Semi-serious musings

During the Frama-C random testing experiment described at length on this blog and this page, we found a few bugs in Csmith, too. John Regehr, one of the Csmith developers and, not entirely coincidentally, a co-author of the article linked in the previous post, is also a co-author in the NFM12 article where the random testing of Frama-C is described. Some time ago, while, in the context of the latter article, discussing the fact that Csmith had been used intensively, finding 400+ bugs in compilers, without the bugs that Frama-C uncovered being an annoyance or even noticed, he said:

It would also maybe be useful to remark that the Csmith bugs had not been detected because compilers are pretty weak at exploiting undefined behaviors (though they do this sometimes).


I do not agree about the choice of the adjective “weak”. I find compilers are pretty good at what they are supposed to do, which is apparently to ignore undefined behaviors in the program and generate the shortest and/or fastest sequences of instructions that compute the correct result for all defined executions. Sometimes, an opportunity arises to exploit the fact that some inputs cause undefined behavior to shorten/fasten the sequence of instructions. But in the general case, with industry-standard instruction sets, there just isn't any such opportunity. The shortest, fastest sequence that works for all defined inputs is the sequence that happens to give 2's complement semantics to signed overflows.
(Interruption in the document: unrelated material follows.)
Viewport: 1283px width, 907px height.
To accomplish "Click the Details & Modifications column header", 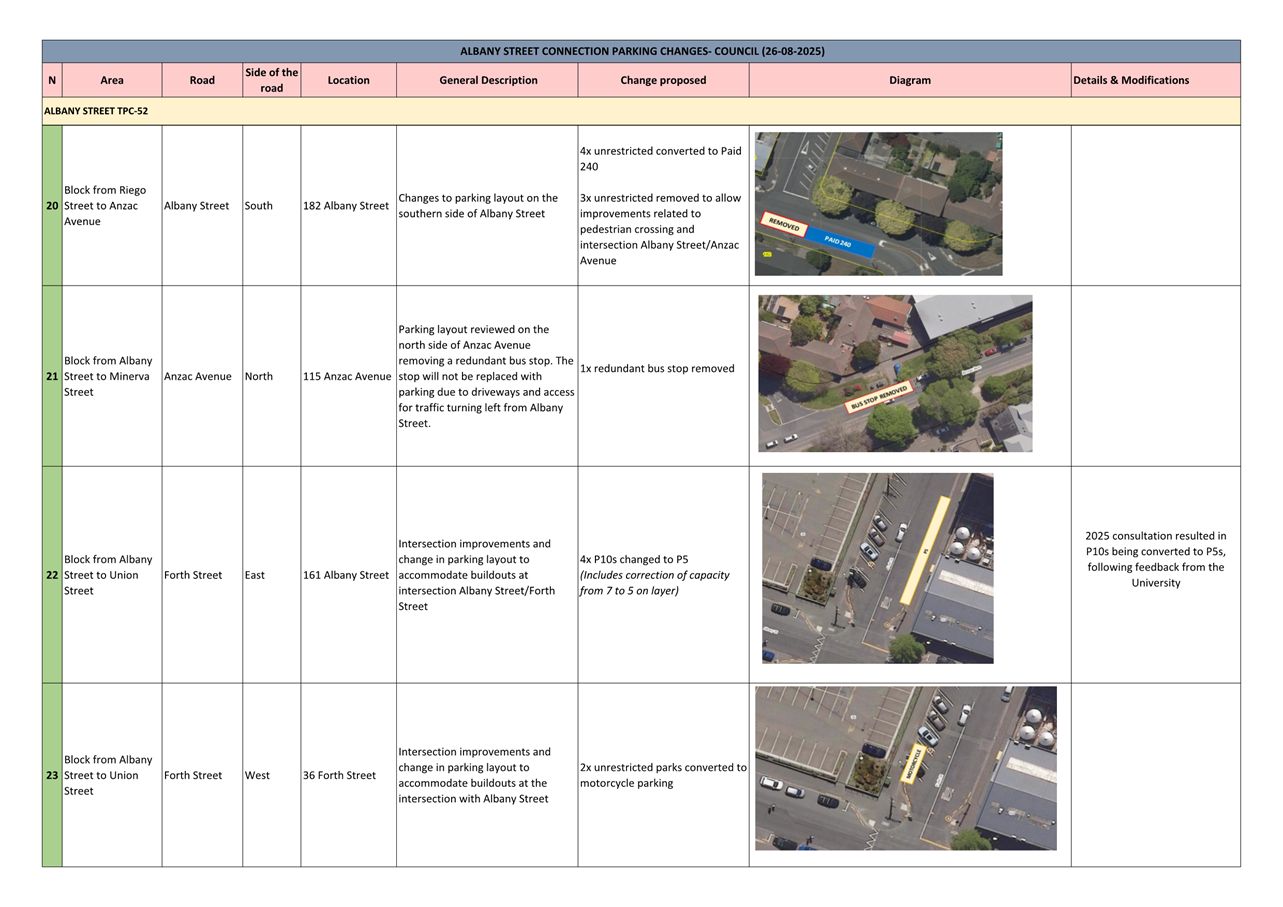I will (x=1130, y=80).
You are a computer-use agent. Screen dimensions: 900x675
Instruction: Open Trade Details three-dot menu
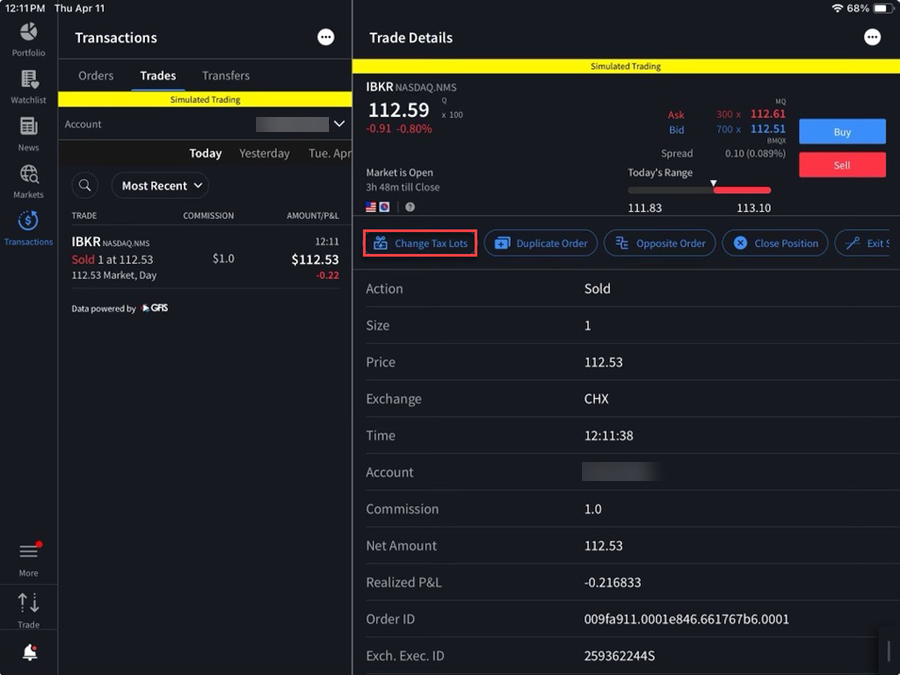(873, 37)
I think that this is a fundamental fact of current instruction sets, and considering the rate at which these change, I do not expect programmers misunderstandings about signed overflows to change in the near or far future. Even with much progress in compilation techniques, signed overflow will continue to give 2's complement results most of the times, and programmers will continue to be surprised when it doesn't.

And now for some more Regehr links

This blog post shows how good compilers already are.

I put forward a weak version of the argument presented here on the Frama-C mailing list a long time ago, and John answered with an example C program where the compiler can take advantage of the undefinedness of signed overflows to generate code that does not give 2's complement results.

John also discussed undefined behaviors on his blog, which prompted Chris Lattner to write a 3-post series with more of the compiler implementer's point of view and revealing examples.

Comments

1. On Thursday, March 29 2012, 18:44 by John regehr

I'm expecting SAT/SMT-based superoptimizers that exploit undefined behavior far more aggressively than today's compilers do.

"You will divide by zero in two hours? I will be very efficient and make your program return garbage right now!"